13日前場の東京株式市場は、寄り付きで日経平均が前週末比で下落し、その後一時的に反発。一時6万9000円台まで上昇する場面もありましたが、直後に再び反落し、引けにかけて6万8000円を割り込むなど極めて不安定な展開となりました。中東情勢の悪化や原油高が主な売り材料となり、全体的にはリスク回避傾向が強まりました。

 

東証株価指数(TOPIX)は朝方こそ続伸していたものの、米原油先物が1バレルあたり74ドル台まで急騰するなど外部環境悪化で値動きが重くなり、売りが広がりました。AI・半導体株への資金シフトで一時的に下げ渋りましたが、徐々に幅広い銘柄が下落。韓国株の急落も日本市場の下げ圧力を高めています。

■ 外為市場の動き

13日午前の東京外国為替市場は、円安が一段と進み、10時時点で1ドル=162円13〜14銭と前週末から約44銭の円安水準まで売られました。中東リスクや原油高による日本経済への悪影響懸念、国内輸入企業による円売り観測も重なり、ドル高・円安基調を後押ししました。

 

米原油先物価格WTIは前週末比で4%超の上伸となり、原油高が円売り材料として意識されたほか、中値決済に向けてドル需要が強まったことも円安要因の一つです。

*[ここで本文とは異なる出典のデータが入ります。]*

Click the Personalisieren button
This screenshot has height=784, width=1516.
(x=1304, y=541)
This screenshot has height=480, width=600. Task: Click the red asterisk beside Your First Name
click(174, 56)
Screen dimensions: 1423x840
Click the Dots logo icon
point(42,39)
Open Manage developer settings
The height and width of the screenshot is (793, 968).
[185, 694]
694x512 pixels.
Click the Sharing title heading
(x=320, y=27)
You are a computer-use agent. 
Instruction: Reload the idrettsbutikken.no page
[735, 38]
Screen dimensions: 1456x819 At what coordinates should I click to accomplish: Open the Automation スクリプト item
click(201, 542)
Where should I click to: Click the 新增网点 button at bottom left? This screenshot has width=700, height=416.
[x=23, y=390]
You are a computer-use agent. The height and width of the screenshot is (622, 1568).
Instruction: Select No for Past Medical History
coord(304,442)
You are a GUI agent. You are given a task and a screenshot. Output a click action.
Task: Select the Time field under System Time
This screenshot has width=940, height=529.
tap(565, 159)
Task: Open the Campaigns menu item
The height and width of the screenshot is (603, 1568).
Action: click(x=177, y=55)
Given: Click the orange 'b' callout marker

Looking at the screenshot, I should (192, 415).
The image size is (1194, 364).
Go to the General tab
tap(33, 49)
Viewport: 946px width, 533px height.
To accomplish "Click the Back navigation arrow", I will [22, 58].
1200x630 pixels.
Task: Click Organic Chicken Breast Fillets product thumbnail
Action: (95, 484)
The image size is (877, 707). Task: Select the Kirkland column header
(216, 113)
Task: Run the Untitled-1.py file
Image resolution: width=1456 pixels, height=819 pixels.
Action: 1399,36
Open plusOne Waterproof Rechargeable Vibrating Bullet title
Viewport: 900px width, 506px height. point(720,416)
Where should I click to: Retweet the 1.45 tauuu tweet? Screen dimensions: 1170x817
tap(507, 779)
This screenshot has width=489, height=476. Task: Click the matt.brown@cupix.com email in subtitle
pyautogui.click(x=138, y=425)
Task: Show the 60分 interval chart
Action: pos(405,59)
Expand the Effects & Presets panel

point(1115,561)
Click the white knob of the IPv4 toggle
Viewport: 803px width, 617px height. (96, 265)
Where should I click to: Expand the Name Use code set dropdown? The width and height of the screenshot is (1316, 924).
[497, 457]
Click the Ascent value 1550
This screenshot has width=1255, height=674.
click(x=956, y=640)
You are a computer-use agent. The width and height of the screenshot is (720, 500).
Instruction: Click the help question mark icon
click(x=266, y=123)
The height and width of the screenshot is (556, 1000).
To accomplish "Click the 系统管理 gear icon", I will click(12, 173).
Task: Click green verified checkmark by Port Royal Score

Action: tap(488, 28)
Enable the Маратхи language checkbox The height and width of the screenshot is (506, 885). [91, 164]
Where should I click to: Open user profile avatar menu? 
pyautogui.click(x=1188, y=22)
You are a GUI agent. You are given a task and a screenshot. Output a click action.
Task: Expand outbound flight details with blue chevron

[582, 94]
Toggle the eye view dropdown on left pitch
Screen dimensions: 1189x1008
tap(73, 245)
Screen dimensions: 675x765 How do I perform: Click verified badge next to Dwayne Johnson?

ユーロ円では184円台半ば、一方ユーロドルはややユーロ安・ドル高が進行しています。

■ 前場の注目テーマ

注目テーマ 前場の市場動向とトピックス
中東地政学リスク イラン革命防衛隊がホルムズ海峡再封鎖を宣言。新たなミサイル攻撃報道など、中東情勢の悪化でリスク回避売りが強まる。
原油高 NY原油先物が一時74ドル台に急伸。日本株の企業業績懸念や景気下振れ懸念に波及、相場全体の重荷に。
AI・半導体関連株 米エヌビディア高やSKハイニックスADR好調などを受け、AI・半導体株に買いが入るも、韓国株急落を機に利益確定売りも拡大。
為替動向 円安・ドル高基調が続く。国内の輸入企業による円売り観測が圧力を加え、株式市場にも影響。

■ 前場の注目銘柄

銘柄名(コード) 前場の値動きと背景
ソフトバンクグループ(9984) AI・半導体関連株物色の中心として堅調推移。ただし全体地合い悪化で上値も重い。
信越化学工業(4063) 半導体材料需要の堅調さを背景に買い継続。業績期待が根強い。
良品計画(7453) 需給好調・個別材料で急伸、高値圏で推移。
安川電機(6506) 決算を嫌気しストップ安まで急落。エレクトロニクス市況の懸念が波及。
ファーストリテイリング(9983) 地合い悪化・円安影響で売られやすい展開に。
東エレクトロン(8035) 半導体製造装置関連で底堅い動き。押し目狙いの買いも流入。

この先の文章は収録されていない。